I bought this film because I'm a big fan of Paul Sorvino and Andrew Divoff who are both in this movie and their performances didn't disappoint me, but neither did the story line. No, this movie wasn't perfect, like most others I too was annoyed at the arbitrary historical footage in between the scenes but for me that didn't take away from the story.

It's a heartbreaking tale of poverty, shattered dreams, domestic violence and child abuse that needs to be told. No matter how many films we make about this, it's something very real and devastating that is unfortunately too common. This movie really hit home for me because I saw so many traces of my own childhood in there; growing up in a single-parent household in a foreign place with bad guys who came and went. Much like Daanyik's, my cries fell on deaf ears too.

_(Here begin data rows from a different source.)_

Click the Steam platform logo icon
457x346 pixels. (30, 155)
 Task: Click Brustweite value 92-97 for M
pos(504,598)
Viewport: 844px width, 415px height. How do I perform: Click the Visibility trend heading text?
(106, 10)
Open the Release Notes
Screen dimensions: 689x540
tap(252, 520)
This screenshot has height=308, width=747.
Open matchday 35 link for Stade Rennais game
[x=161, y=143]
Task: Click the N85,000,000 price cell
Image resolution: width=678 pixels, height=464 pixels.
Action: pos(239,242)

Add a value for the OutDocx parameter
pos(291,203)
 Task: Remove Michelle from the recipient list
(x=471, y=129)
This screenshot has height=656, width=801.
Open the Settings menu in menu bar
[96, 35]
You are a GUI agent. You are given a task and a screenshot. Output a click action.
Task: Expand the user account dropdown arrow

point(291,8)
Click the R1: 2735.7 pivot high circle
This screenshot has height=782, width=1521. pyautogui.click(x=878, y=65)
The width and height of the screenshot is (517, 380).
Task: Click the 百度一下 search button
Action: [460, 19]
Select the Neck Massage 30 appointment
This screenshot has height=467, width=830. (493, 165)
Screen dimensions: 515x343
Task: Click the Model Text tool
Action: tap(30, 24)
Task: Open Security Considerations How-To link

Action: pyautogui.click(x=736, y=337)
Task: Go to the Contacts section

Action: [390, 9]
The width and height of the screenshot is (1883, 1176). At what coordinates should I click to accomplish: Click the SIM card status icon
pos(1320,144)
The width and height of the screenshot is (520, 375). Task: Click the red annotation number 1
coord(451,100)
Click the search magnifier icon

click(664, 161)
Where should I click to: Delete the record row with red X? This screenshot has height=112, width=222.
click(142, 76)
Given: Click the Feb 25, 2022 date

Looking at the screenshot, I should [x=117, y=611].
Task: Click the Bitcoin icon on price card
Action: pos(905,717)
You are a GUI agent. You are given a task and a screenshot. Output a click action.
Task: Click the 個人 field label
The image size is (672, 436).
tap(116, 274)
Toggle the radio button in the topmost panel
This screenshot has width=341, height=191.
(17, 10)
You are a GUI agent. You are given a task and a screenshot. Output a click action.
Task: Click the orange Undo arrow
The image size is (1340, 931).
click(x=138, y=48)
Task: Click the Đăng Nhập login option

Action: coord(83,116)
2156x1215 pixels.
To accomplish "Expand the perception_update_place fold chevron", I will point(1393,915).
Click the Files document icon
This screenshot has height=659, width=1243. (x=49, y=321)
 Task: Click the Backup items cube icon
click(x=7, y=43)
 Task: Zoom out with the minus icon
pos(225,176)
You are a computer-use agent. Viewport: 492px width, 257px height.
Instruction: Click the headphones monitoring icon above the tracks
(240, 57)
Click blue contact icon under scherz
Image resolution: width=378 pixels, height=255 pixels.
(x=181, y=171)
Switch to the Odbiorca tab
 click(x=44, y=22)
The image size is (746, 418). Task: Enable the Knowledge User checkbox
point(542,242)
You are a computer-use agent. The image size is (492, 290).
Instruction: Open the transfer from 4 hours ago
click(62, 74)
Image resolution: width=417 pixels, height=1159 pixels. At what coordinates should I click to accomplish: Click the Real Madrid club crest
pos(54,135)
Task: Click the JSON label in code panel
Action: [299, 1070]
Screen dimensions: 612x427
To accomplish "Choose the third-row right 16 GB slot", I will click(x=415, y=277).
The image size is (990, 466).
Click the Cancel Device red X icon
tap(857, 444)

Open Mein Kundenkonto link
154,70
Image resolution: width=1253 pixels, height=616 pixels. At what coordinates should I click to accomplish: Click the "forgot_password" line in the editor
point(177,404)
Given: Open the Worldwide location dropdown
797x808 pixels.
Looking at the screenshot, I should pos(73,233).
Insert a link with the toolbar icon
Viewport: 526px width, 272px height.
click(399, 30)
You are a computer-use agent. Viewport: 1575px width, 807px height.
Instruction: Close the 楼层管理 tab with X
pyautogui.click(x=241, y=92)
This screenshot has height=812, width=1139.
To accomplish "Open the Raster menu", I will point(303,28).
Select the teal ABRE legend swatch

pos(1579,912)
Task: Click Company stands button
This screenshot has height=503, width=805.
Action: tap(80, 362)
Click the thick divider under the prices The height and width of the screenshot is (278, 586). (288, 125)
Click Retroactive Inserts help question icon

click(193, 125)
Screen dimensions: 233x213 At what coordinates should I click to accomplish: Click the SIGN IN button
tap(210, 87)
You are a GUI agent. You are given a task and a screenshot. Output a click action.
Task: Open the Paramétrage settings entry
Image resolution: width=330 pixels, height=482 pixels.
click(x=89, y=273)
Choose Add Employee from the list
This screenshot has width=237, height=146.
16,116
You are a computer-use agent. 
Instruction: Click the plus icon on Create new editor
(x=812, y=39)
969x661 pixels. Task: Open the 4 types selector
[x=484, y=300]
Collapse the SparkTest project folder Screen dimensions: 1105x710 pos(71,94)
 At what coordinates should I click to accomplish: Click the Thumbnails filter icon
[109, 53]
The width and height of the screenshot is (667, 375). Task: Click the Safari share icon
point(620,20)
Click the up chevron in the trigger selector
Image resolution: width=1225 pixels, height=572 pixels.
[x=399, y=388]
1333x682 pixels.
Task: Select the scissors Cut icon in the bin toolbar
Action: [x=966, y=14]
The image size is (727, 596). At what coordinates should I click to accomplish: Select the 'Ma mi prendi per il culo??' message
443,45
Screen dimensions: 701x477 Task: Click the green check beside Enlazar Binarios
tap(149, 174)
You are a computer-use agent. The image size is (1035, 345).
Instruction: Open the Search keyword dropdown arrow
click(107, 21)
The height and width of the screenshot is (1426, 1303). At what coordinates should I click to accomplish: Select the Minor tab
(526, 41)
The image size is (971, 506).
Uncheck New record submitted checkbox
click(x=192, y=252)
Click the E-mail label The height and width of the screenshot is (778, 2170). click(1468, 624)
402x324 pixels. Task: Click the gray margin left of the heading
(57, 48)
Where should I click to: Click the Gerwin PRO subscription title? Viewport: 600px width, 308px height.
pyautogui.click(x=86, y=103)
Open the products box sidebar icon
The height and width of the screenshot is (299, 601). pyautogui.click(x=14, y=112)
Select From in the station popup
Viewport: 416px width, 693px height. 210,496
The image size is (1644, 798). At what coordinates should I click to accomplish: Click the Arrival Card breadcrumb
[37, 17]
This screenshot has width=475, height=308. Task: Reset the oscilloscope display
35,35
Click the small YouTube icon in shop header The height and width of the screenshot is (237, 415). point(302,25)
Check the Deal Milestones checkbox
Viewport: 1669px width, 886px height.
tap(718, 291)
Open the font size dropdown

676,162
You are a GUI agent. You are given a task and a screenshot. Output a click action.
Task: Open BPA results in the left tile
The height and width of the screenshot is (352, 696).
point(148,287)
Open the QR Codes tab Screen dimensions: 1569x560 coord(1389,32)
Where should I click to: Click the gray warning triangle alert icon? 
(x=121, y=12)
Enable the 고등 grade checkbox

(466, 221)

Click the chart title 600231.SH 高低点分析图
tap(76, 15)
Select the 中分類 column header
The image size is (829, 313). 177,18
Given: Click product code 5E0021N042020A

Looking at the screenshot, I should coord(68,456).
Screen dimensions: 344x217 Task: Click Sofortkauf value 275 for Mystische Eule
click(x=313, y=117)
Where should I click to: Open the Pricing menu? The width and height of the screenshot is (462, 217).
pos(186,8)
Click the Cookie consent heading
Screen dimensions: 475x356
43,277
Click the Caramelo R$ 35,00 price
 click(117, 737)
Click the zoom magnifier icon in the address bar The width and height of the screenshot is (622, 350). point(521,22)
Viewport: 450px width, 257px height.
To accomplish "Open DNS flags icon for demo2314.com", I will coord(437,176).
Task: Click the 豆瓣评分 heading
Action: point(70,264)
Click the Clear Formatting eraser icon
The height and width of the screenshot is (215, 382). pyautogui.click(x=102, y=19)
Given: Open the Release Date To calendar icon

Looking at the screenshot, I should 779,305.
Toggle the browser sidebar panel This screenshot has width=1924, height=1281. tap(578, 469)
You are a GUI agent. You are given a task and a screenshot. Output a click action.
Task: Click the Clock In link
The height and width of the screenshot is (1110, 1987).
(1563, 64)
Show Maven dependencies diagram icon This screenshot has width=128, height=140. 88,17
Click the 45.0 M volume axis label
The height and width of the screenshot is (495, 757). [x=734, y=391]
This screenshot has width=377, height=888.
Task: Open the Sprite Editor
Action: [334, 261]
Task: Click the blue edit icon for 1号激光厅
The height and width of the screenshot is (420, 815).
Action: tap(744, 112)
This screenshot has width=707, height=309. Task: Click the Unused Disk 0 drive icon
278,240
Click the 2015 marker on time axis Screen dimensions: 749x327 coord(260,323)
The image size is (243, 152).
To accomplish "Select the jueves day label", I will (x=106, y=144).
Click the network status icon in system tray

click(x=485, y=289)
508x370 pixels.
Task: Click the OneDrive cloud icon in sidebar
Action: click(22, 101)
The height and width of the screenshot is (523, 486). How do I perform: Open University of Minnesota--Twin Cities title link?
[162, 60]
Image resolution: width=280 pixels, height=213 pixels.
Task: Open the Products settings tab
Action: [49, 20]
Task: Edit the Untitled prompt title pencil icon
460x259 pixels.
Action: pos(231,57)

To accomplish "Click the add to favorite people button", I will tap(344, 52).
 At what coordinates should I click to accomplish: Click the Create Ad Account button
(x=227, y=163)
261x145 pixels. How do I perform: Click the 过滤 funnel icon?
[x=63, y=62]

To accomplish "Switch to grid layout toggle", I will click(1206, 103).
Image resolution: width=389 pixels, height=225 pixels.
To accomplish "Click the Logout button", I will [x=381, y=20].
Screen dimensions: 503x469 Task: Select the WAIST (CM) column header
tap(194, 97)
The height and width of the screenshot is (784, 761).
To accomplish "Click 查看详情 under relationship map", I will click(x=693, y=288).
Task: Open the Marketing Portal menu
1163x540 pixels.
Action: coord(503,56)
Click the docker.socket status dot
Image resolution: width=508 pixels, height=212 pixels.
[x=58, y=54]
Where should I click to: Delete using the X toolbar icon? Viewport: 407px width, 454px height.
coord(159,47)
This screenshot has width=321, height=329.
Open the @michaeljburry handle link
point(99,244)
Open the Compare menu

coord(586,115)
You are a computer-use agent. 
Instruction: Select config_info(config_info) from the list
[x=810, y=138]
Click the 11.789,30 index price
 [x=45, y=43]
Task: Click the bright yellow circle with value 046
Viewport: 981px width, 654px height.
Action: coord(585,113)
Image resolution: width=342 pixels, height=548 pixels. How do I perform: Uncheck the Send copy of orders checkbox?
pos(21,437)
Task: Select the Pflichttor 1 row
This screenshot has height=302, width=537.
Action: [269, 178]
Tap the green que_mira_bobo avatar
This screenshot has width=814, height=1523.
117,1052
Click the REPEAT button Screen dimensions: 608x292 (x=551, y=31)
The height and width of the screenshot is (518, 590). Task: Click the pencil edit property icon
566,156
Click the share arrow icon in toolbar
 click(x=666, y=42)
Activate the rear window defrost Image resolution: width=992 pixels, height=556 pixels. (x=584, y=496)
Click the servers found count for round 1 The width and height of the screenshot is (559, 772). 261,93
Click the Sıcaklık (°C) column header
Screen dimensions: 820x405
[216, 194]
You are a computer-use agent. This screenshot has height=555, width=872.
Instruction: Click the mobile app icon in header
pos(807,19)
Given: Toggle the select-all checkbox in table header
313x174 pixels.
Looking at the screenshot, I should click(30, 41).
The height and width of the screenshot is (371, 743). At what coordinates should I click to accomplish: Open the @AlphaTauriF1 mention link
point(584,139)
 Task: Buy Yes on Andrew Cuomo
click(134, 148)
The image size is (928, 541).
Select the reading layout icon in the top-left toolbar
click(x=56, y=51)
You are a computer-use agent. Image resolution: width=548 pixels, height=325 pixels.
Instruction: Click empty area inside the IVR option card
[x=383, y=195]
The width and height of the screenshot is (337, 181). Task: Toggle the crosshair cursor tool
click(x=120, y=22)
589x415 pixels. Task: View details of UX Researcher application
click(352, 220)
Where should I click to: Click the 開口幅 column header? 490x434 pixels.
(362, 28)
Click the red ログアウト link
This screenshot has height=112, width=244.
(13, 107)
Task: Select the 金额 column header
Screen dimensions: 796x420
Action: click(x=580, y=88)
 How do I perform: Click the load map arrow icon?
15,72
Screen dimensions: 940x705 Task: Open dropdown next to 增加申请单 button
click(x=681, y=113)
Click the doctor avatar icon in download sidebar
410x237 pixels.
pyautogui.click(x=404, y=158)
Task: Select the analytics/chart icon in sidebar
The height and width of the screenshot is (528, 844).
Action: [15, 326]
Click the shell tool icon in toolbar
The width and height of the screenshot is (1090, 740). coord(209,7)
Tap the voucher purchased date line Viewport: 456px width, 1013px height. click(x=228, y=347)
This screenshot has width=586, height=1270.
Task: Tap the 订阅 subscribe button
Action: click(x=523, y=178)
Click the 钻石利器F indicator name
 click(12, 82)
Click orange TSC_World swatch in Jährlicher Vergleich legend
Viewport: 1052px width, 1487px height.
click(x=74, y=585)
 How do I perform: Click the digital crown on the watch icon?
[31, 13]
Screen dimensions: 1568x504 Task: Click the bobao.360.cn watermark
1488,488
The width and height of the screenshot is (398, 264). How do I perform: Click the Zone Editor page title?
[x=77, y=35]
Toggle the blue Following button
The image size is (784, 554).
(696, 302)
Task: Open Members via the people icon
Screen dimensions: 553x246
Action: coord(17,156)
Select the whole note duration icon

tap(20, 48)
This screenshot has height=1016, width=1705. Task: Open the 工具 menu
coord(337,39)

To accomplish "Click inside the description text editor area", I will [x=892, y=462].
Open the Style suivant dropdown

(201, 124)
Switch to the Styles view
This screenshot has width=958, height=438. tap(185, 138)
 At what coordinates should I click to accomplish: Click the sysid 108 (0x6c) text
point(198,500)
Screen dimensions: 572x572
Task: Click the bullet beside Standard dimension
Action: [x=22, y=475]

The ending of the movie is really what got me on the edge of my seat. I was literally clawing at my living room chair when Tolik (played by Andrew Divoff) was at Meela's (played by Angela Gots) door threatening to kill both her and little Daanyik and she actually opened it! I swore he was going to kill both of them but in a twist that I really wasn't expecting, it's little Daanyik who ends up stabbing Tolik to death. It was an emotionally intense ending to an emotionally intense film, especially for someone who lived through something similar (minus the murder).

I do hope that future viewers will stop being childish as to the production of this film (who also happened to be based on a true story of the writer's life) and actually look to the story told here and take an important lesson from it.